HHDH Mousse Event:
I have been looking for a mousse recipe for this event for a while now. I wanted to find one that was truly special. After visiting Helene’s blog – Tartellete, over and over again, I keep seeing these wonderful posts she makes. She pushed the bar way up there.
I knew that I need something that was not common. The other week I made a recipe I had been thinking about using for the event: chocolate with chilli mousse. That turned out to be a bit of a saga: first I wanted to find an egg substitute for the recipe and read a bit about it. In the end I decided to give vinegar a try as replacement because I had read somewhere that it would do the job. Well, what it didn’t specify, and me being so eager didn’t use my head, was that it was probably good but not for stuff like mousse. When I tried the mousse I could tell straight away that there was something wrong with it. The texture didn’t look right, and the taste...well, it was as if the ingredients had not really gelled together. I was terribly disappointed. I ended up making the recipe again, this time to the letter. I then decided to serve it to my guests without telling them about the chilli ingredient first. I wanted to see if they would notice it. The chilli was noticeable without being overpowering. My guests liked it – they even said that had they known about the chilli they wouldn’t have tried it, but they were glad they hadn’t been told in advance. That was a very successful try in the end.
However, I was still looking for THE recipe, and I read books, magazines, marked pages…However, today I decided that I would have to pick one and stop with all the fuss. After all I might have ended up missing the event all together.
I ended up choosing a chocolate and chestnut mousse by Mary Cadogan, an amazing British food editor who is spending some time in France at the moment and keep posting these great recipes and a lovely diary.
The recipe asks for chestnut purée so I dashed to my local supermarket to get some. I had to prepare the recipe before changing my mind again. I also decided to buy some cooked chestnuts as well as I cannot find them al natural at this time of the year – it would be nice to have some sliced on top of the mousse.
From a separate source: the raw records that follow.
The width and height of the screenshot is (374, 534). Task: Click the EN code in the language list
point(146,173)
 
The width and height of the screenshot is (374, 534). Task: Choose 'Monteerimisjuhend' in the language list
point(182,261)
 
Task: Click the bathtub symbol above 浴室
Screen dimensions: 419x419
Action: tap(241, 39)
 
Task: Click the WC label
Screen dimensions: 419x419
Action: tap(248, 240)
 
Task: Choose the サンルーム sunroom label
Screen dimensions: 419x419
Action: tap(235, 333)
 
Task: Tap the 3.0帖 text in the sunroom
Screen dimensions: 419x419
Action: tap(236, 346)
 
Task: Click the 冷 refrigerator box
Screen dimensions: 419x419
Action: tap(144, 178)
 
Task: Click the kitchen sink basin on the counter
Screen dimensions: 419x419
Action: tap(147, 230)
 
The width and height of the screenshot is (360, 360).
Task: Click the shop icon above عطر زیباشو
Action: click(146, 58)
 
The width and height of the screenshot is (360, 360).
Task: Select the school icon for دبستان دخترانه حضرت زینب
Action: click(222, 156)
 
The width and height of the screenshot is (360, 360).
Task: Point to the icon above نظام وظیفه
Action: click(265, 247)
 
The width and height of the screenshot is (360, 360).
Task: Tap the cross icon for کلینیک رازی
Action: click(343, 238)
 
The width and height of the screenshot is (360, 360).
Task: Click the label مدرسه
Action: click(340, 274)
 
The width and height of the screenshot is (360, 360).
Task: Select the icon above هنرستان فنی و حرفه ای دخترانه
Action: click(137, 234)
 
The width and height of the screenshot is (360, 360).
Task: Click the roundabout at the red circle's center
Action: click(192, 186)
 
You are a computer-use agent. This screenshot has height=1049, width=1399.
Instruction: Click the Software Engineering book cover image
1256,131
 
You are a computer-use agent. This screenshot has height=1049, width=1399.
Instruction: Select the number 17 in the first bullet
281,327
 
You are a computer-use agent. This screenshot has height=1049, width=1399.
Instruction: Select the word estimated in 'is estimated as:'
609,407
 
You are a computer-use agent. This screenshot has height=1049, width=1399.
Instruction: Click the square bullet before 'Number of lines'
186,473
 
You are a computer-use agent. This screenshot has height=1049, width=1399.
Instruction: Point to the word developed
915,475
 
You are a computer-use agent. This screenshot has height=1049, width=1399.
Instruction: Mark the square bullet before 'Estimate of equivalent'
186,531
At in the end I was glad that I decided to do that as it looked quite pretty – click on the picture to enlarge it.
I was just not so impressed with the final result though. Don’t take me wrong, it was rather lovely, but in a way it just tasted like any other chocolate mousse. I kept trying to find the chestnut flavour in it and I honestly did not. I think that the role of the purée might have been to play with the texture – I did find creamy in a special way.
That’s what you need for the mousse:
Chocolate & Chestnut mousse
200g bar dark chocolate
200g sweetened chestnut purée
5 eggs, separated
4 tbsp brandy or Cognac
284 mil carton whipping cream
1. First of all take 25g of the dark chocolate and use a vegetable peeler to make chocolate curls. Set the curls aside until you need them.
2. Break up the remaining chocolate, then put it in a large bowl over a pan of simmering water until melted (you know the drill – don’t let the bowl touch the water). Remove from the hit then stir in the chestnut purée until smooth. Stir in the egg yolks and brandy. It might look as if it will not all blend together, but it will. Have faith.
3. Whisk the egg whites in a large, clean bowl until stiff, stir a quarter into the chocolate mix to soften it, and then fold in the remainder until well mixed. Divide the mixture between your bowls/cups... whatever you might want to use for your mousse. Put it in the fridge for at least 2 hours.
4. When it take them out of the fridge to serve up, quickly whip the cream and spoon it over the mousse. I then added slices of the cooked chestnut and to finish it off I sprinkled it all with the chocolate curls.